======== LISTED RECORDS ========

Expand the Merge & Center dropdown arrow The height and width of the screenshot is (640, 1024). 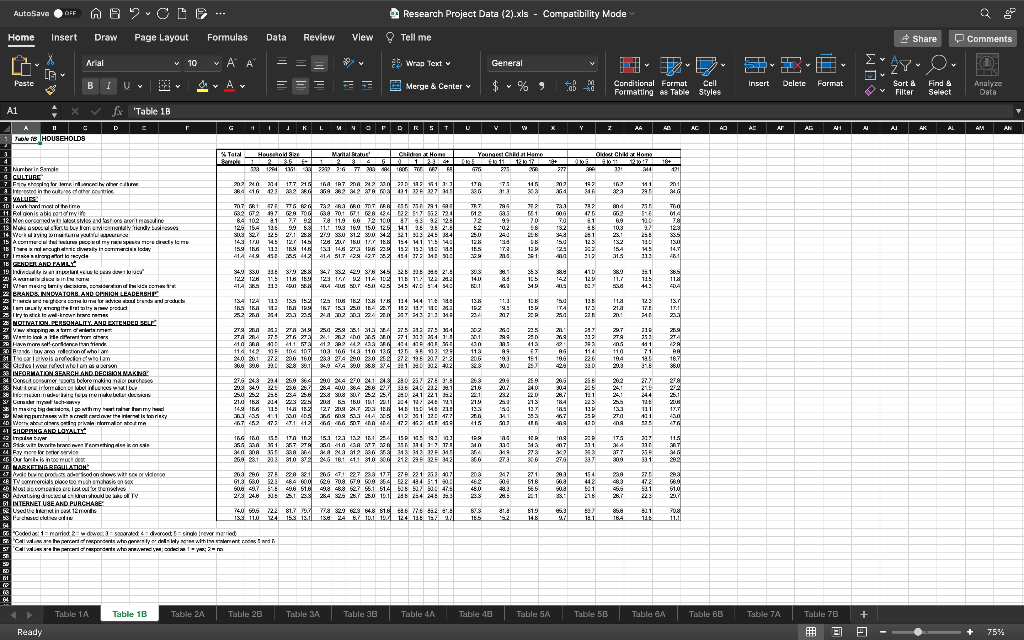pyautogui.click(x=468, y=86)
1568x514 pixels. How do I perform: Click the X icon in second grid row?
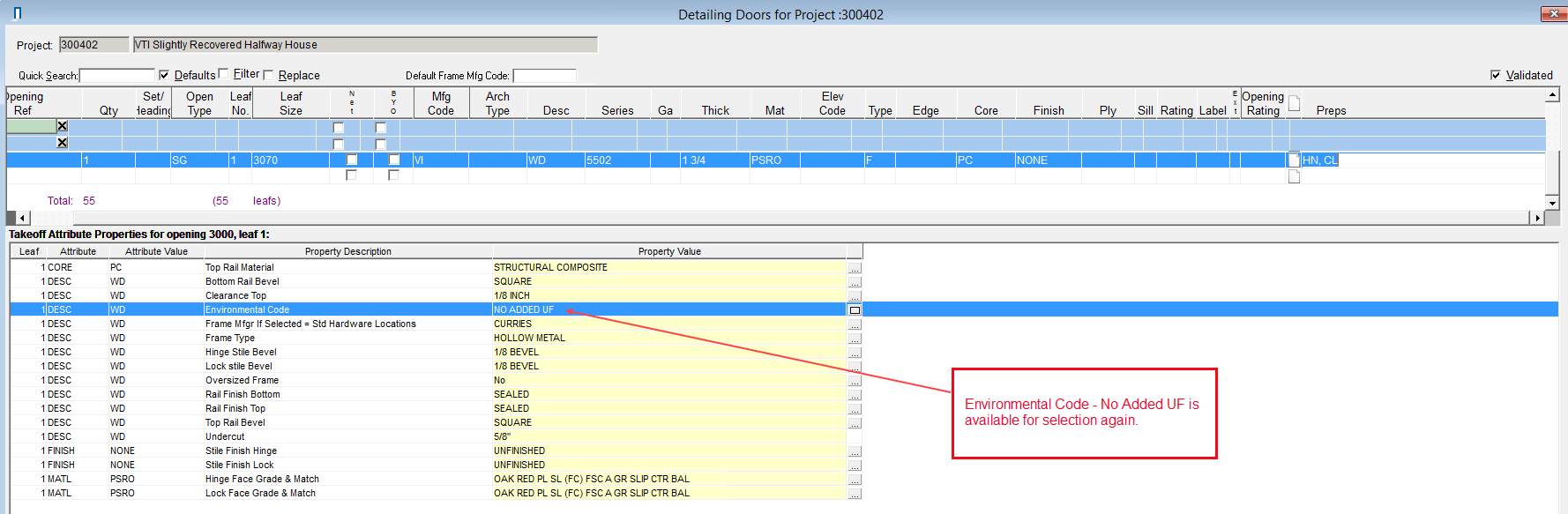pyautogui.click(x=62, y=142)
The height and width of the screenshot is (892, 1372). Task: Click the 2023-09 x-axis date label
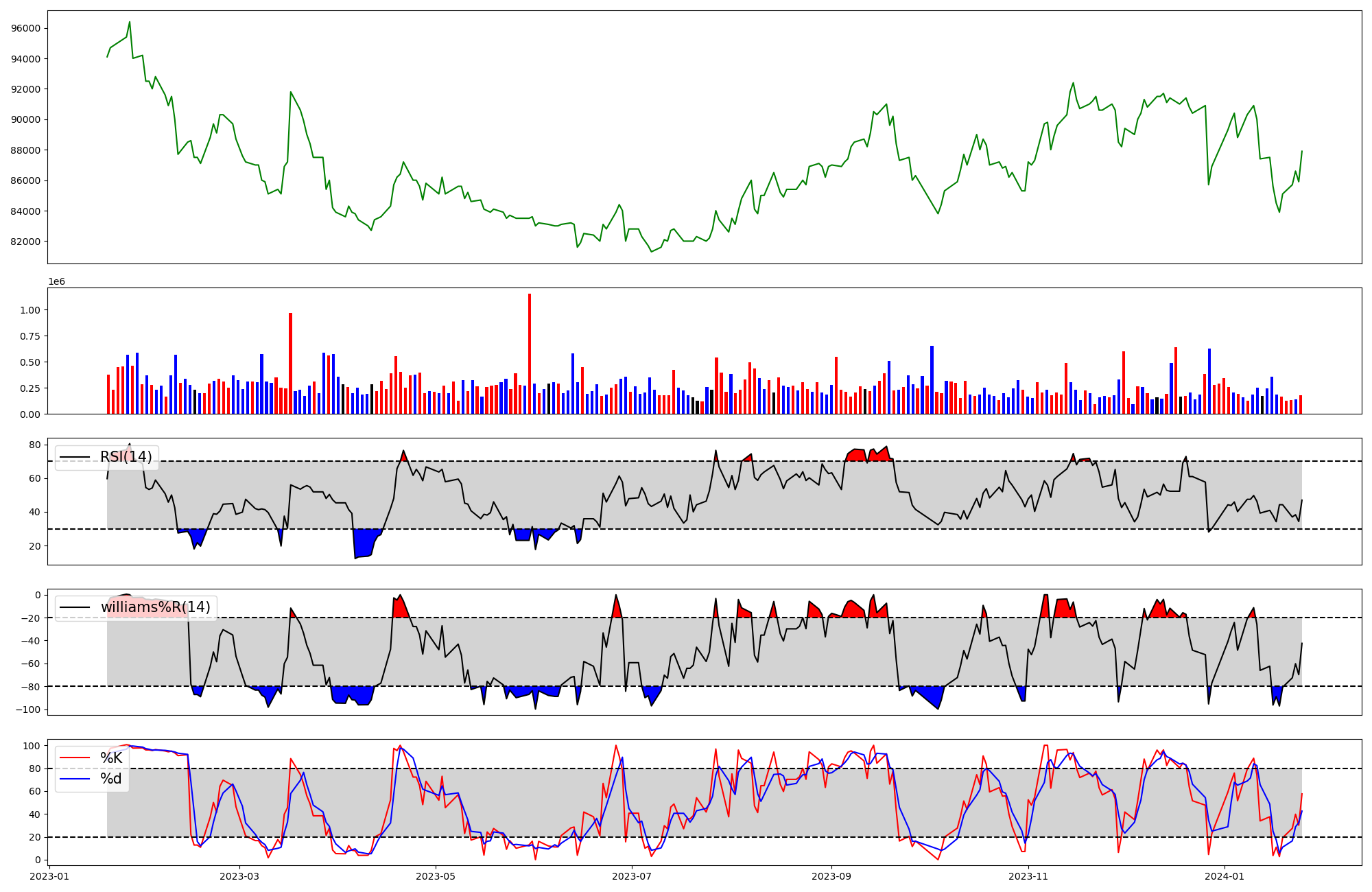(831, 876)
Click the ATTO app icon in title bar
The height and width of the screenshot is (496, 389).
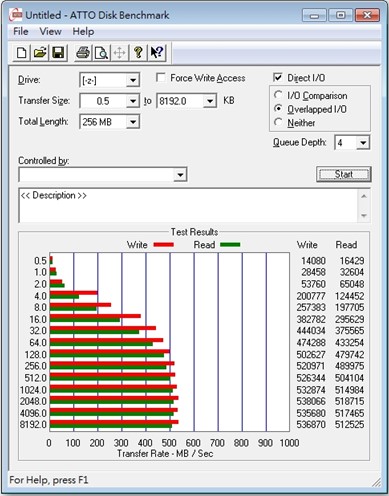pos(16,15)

========

EXERCISE PROMPT
Rewrite the entries starting at the line that contains "1568x514 pixels. How" and ending at the last line of the entries, both included, with the requests kept and every coordinate in the answers scaled by 0.5 and rounded to a whole number, halves up. Leave the pictures out of your answer.

EXERCISE ANSWER
1568x514 pixels. How do I perform: Click the X icon in second grid row?
pyautogui.click(x=31, y=71)
The height and width of the screenshot is (892, 1372). Task: Click the 2023-09 x-axis date label
(416, 438)
Click the ATTO app icon in title bar
The height and width of the screenshot is (496, 389).
pos(8,8)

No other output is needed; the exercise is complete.